= WHAT TO PRODUCE =
Please state how many lines of the material below contain the string "circle", counting case, and give only that number.

= EXERCISE MATERIAL =
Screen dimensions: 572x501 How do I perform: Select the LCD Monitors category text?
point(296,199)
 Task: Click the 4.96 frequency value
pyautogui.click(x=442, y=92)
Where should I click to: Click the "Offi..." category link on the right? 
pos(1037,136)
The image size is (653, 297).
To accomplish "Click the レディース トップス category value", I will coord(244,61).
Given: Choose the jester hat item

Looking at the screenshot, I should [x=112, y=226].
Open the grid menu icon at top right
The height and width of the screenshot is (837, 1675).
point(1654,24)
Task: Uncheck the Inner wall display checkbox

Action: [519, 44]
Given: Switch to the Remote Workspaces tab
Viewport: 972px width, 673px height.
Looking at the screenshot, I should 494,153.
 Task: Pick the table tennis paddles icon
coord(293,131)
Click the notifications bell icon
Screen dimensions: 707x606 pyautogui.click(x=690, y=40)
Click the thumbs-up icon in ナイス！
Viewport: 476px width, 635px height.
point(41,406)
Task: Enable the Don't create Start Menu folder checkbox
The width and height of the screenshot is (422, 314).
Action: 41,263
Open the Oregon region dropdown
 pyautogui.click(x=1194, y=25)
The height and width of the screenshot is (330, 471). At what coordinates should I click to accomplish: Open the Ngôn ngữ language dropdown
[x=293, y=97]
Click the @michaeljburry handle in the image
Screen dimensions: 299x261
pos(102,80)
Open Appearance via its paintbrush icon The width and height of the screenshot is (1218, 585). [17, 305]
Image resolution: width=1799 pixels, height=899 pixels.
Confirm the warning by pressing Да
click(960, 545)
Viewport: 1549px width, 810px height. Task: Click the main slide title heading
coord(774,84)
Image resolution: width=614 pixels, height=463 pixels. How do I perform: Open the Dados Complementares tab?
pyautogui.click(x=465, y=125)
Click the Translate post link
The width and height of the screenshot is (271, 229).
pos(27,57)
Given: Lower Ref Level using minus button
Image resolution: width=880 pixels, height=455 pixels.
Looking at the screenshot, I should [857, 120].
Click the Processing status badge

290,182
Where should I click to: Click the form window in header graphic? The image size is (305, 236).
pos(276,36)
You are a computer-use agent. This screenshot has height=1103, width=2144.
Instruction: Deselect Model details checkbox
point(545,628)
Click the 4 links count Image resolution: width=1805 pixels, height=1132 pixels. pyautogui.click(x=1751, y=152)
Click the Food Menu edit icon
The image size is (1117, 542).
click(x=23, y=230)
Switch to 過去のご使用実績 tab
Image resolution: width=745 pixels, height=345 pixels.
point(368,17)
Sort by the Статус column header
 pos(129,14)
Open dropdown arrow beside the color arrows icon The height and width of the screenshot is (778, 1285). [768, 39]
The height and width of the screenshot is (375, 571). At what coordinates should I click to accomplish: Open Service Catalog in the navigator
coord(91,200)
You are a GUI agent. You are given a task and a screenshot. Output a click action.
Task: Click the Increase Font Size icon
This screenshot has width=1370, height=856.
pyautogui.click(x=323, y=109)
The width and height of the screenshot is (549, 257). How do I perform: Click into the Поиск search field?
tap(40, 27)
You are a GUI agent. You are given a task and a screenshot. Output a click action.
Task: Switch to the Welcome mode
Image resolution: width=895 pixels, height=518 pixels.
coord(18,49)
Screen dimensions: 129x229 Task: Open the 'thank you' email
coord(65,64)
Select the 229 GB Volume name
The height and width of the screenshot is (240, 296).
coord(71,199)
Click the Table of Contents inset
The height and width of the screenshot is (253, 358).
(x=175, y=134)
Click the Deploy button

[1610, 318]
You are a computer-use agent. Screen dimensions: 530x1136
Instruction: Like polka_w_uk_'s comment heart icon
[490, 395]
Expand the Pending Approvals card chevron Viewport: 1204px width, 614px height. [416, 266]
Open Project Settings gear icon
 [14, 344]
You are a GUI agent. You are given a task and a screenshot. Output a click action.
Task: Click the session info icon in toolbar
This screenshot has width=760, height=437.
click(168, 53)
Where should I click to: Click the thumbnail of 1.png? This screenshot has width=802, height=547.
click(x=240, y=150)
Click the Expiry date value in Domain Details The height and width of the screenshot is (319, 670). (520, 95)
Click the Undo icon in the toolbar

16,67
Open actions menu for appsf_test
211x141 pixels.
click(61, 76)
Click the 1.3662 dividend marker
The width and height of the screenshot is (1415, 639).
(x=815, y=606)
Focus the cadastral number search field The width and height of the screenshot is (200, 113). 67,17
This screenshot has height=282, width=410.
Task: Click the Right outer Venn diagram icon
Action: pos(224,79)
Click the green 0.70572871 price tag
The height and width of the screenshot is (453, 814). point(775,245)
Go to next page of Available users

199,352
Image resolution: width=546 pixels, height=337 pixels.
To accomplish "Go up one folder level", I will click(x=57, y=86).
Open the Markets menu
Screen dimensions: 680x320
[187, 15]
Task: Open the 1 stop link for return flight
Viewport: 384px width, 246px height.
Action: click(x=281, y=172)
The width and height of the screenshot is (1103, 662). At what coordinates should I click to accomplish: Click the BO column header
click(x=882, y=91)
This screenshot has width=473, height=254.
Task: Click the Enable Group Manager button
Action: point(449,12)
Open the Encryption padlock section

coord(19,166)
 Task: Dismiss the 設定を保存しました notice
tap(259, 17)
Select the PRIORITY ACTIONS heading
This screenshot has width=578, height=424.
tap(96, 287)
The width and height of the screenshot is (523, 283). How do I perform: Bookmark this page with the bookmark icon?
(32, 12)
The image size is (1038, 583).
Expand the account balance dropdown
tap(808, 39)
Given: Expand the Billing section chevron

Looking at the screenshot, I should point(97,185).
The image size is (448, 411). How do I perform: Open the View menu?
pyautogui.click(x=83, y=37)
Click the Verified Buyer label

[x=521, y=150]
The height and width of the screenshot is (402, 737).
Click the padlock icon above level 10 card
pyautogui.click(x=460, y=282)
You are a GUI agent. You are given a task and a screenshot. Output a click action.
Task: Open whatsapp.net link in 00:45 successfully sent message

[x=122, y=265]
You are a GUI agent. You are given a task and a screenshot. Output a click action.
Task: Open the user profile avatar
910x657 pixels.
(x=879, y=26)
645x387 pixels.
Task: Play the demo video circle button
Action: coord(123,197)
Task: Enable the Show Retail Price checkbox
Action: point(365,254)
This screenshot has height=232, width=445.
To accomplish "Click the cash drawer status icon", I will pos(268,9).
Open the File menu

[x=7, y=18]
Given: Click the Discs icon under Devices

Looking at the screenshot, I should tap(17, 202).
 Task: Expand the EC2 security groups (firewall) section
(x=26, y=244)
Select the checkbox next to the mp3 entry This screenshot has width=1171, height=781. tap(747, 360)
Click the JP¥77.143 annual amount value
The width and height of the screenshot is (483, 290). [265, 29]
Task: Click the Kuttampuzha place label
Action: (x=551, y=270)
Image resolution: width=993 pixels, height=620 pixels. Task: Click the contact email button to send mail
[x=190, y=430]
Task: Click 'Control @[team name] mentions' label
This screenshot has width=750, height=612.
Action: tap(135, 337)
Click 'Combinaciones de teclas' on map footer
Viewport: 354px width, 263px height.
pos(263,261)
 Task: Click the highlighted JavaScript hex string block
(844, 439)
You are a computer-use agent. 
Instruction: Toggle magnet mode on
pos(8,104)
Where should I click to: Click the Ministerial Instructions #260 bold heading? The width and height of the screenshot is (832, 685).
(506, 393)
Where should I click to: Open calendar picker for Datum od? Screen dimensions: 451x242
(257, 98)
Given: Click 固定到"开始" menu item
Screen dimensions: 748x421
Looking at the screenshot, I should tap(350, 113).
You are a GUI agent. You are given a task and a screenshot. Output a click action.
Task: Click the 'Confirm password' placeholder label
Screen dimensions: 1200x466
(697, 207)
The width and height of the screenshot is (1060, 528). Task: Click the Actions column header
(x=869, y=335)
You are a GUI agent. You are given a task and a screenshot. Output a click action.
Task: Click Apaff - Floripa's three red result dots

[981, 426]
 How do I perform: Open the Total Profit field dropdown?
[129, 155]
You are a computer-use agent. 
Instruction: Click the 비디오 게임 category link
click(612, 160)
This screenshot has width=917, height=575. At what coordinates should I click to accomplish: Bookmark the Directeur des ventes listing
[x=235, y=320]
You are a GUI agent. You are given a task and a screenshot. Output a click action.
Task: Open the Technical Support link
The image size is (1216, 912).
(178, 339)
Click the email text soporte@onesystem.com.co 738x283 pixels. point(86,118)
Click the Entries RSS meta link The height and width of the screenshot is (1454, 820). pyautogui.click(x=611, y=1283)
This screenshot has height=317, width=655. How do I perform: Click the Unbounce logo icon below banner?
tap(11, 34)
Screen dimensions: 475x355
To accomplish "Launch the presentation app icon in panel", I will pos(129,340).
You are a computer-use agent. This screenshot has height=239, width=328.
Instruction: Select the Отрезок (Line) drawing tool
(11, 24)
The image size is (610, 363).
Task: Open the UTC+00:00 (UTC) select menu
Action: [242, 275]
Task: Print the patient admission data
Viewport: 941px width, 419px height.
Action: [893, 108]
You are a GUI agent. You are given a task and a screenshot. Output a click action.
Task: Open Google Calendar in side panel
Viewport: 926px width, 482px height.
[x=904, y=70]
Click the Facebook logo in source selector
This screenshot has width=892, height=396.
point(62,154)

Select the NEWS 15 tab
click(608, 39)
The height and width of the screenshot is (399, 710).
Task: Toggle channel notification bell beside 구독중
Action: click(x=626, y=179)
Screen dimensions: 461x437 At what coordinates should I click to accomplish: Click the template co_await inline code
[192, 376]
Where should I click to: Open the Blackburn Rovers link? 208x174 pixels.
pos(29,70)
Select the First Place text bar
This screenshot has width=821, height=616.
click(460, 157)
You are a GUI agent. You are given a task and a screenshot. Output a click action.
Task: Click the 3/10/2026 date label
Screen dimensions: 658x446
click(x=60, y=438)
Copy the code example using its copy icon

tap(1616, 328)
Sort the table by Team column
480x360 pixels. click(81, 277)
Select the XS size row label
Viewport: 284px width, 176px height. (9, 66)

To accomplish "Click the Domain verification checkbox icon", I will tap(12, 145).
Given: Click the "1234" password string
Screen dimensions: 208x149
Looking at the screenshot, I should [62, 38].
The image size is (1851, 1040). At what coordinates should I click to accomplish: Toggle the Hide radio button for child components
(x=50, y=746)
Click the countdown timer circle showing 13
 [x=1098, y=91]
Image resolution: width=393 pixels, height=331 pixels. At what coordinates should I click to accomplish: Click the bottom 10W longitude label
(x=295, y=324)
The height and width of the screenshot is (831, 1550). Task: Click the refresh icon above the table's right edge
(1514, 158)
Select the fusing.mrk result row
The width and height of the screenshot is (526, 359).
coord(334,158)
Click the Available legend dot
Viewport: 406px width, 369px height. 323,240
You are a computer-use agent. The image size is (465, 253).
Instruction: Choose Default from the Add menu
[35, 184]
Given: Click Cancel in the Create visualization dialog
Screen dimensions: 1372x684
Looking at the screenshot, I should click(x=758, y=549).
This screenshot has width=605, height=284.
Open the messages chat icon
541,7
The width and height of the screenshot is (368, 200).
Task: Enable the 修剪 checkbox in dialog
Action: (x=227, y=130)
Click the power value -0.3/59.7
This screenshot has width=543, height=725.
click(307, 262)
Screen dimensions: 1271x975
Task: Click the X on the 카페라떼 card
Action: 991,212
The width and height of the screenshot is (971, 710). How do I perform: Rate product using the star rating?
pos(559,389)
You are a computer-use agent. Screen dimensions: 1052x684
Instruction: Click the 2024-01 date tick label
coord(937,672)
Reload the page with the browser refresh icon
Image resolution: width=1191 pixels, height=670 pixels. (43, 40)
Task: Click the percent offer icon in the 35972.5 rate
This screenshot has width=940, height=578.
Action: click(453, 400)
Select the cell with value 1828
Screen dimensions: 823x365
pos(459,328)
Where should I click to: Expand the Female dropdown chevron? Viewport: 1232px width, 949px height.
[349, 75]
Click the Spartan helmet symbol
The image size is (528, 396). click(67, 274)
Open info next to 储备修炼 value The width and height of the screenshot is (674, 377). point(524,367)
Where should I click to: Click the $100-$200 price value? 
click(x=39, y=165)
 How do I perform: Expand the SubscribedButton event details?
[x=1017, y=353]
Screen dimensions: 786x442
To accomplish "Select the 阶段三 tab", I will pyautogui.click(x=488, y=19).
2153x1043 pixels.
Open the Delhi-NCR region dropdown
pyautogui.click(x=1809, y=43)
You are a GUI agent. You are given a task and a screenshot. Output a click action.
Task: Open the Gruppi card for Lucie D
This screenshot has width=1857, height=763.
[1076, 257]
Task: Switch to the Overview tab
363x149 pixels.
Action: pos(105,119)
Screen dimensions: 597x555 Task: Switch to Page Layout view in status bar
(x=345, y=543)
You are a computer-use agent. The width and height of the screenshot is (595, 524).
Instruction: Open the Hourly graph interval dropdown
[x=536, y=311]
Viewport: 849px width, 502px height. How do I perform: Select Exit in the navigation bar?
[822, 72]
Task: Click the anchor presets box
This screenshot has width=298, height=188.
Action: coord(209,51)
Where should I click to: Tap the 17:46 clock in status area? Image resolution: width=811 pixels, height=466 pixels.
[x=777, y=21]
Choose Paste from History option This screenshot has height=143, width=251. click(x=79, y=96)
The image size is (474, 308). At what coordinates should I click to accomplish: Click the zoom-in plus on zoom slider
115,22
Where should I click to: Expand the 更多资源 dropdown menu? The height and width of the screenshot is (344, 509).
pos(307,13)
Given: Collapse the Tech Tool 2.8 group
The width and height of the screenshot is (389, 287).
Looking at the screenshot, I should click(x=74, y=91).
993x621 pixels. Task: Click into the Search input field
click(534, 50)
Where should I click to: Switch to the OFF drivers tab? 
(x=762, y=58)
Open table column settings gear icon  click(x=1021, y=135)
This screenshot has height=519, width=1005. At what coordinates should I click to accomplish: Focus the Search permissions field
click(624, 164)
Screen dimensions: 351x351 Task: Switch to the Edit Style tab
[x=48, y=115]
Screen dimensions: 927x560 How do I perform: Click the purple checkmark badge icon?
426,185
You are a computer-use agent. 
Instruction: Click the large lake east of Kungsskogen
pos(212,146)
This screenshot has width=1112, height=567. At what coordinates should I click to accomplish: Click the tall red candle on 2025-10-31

= RESPONSE TO THE TASK =
2